#### Assignment
Only the lines of the data holding the string "icon" need to be returned.
Start of Records for the task
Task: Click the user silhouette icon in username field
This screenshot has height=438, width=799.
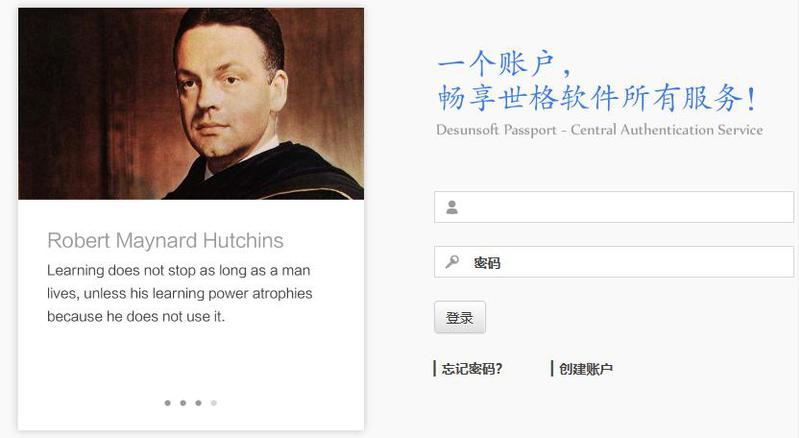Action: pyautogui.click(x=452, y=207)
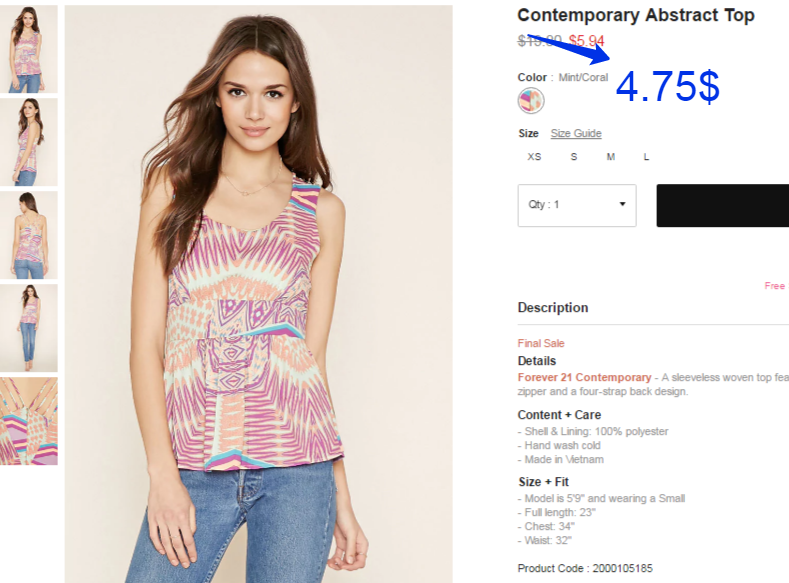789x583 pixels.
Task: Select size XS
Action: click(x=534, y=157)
End of Records for the task
Start of Records for the task
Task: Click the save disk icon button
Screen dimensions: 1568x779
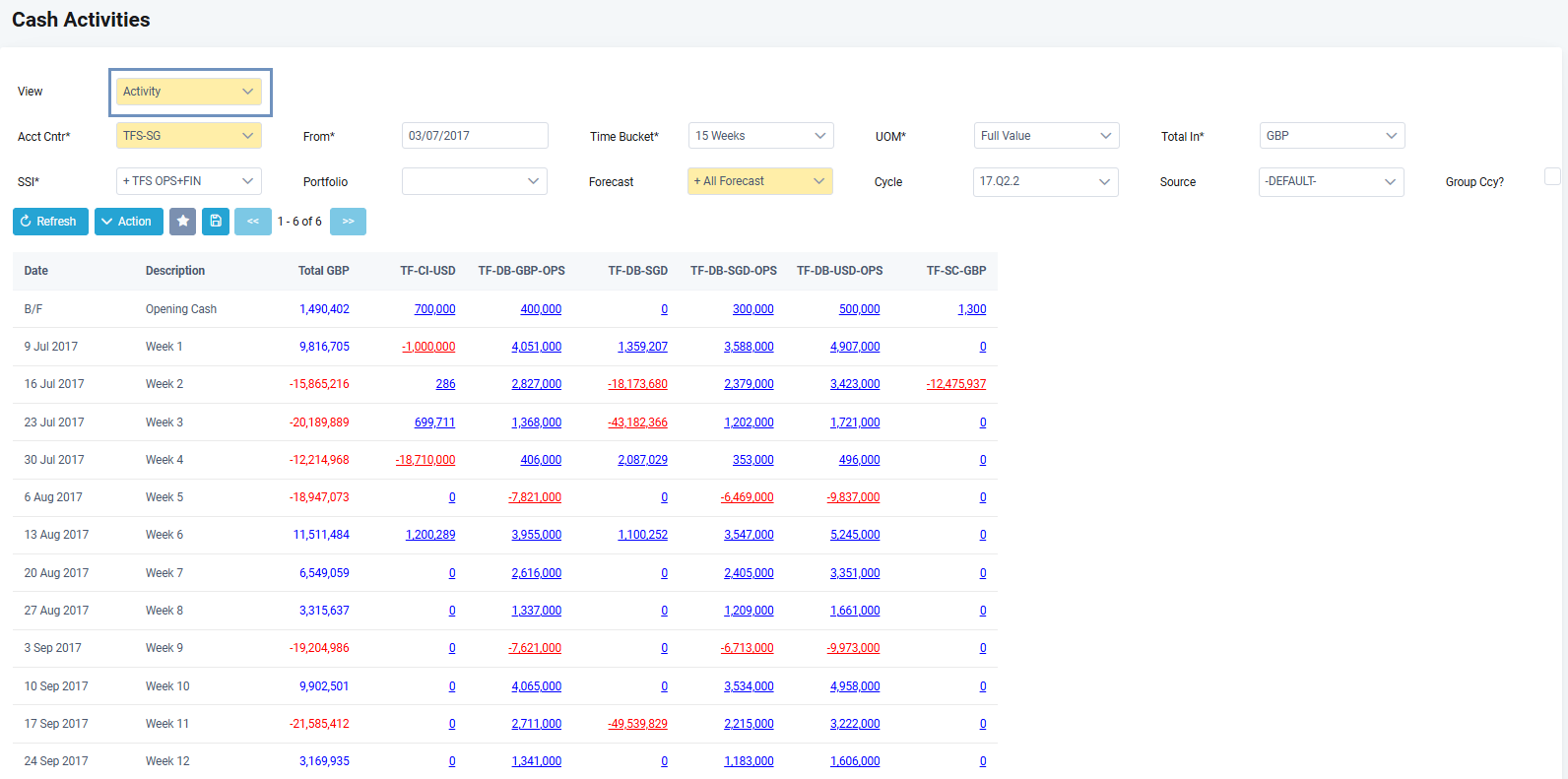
End of Records for the task
Start of Records for the task
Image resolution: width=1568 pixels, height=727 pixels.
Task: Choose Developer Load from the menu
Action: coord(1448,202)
End of Records for the task
#### Reply to the exercise
Task: Click the user silhouette icon in username field
Task: Click the save disk icon button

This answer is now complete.